» WHAT THE TASK ASKS: Give the data below again exactly as it stands. Omit the pictures.

(Collection entries)
────────────────────

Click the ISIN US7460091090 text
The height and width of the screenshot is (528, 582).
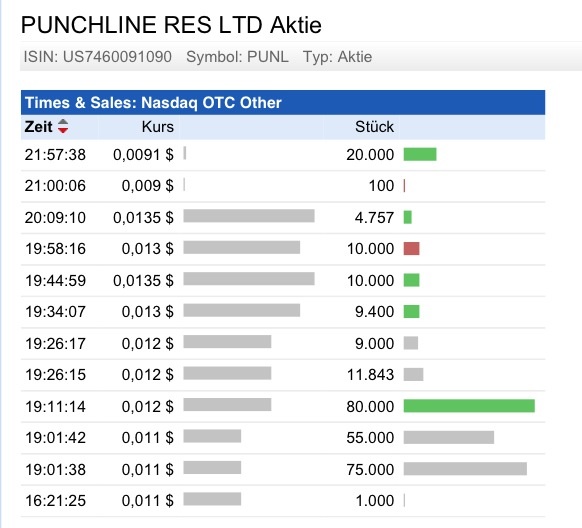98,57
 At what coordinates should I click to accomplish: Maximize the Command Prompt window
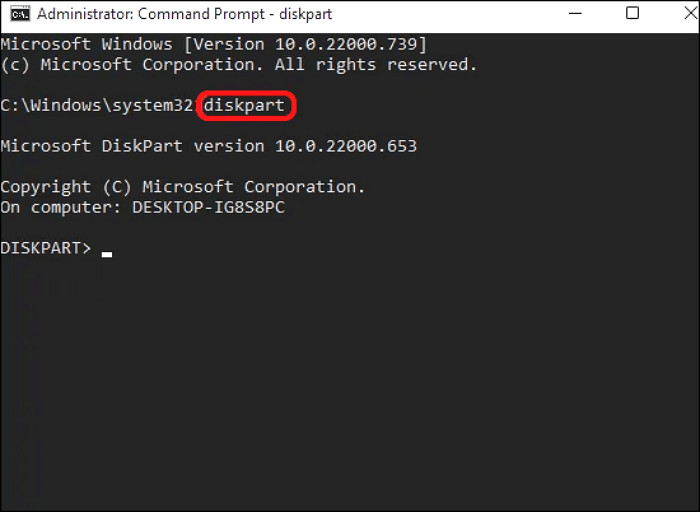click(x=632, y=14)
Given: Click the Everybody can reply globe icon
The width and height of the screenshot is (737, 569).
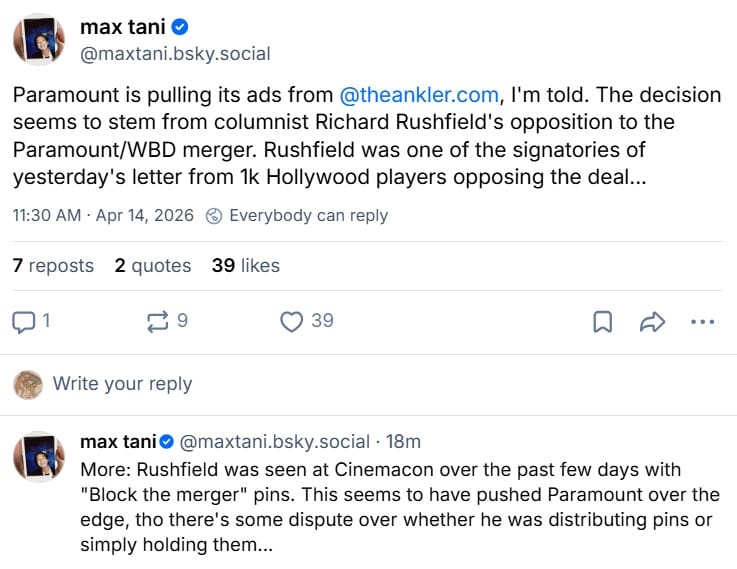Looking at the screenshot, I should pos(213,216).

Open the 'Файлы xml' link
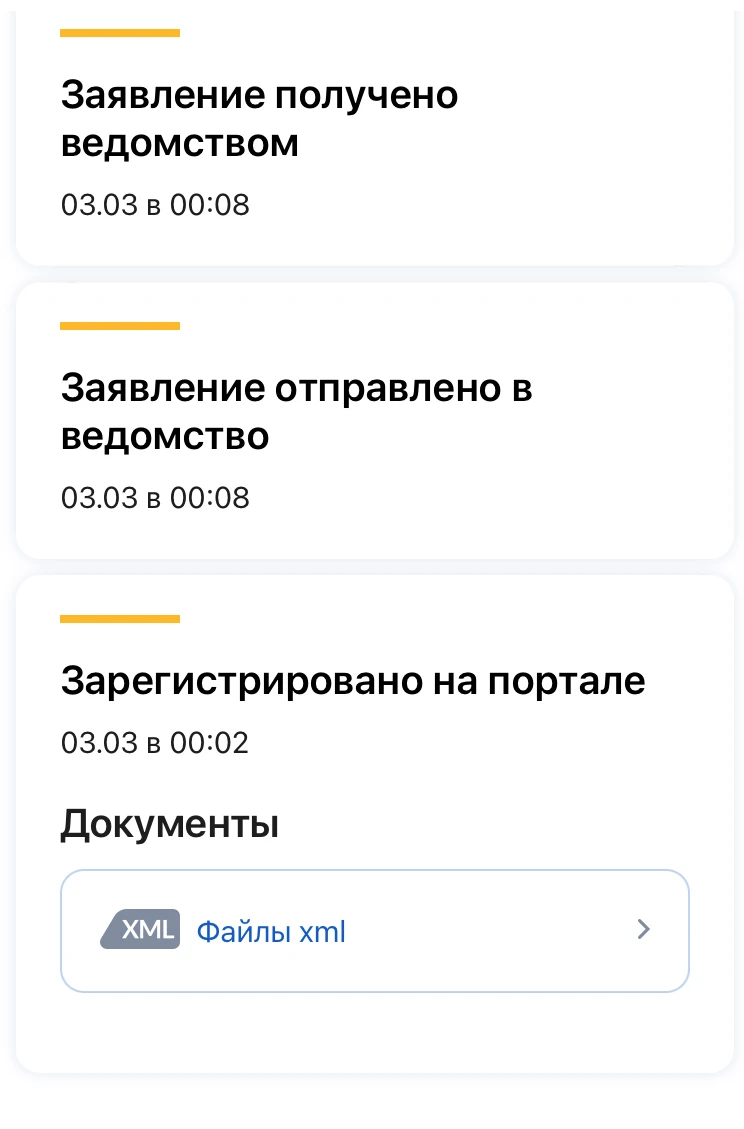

────────────────────

» ANSWER AREA:
Click the ISIN US7460091090 text
The height and width of the screenshot is (528, 582).
98,57
 At what coordinates should I click to accomplish: Maximize the Command Prompt window
click(x=632, y=14)
Given: Click the Everybody can reply globe icon
The width and height of the screenshot is (737, 569).
Looking at the screenshot, I should pos(213,216).

Open the 'Файлы xml' link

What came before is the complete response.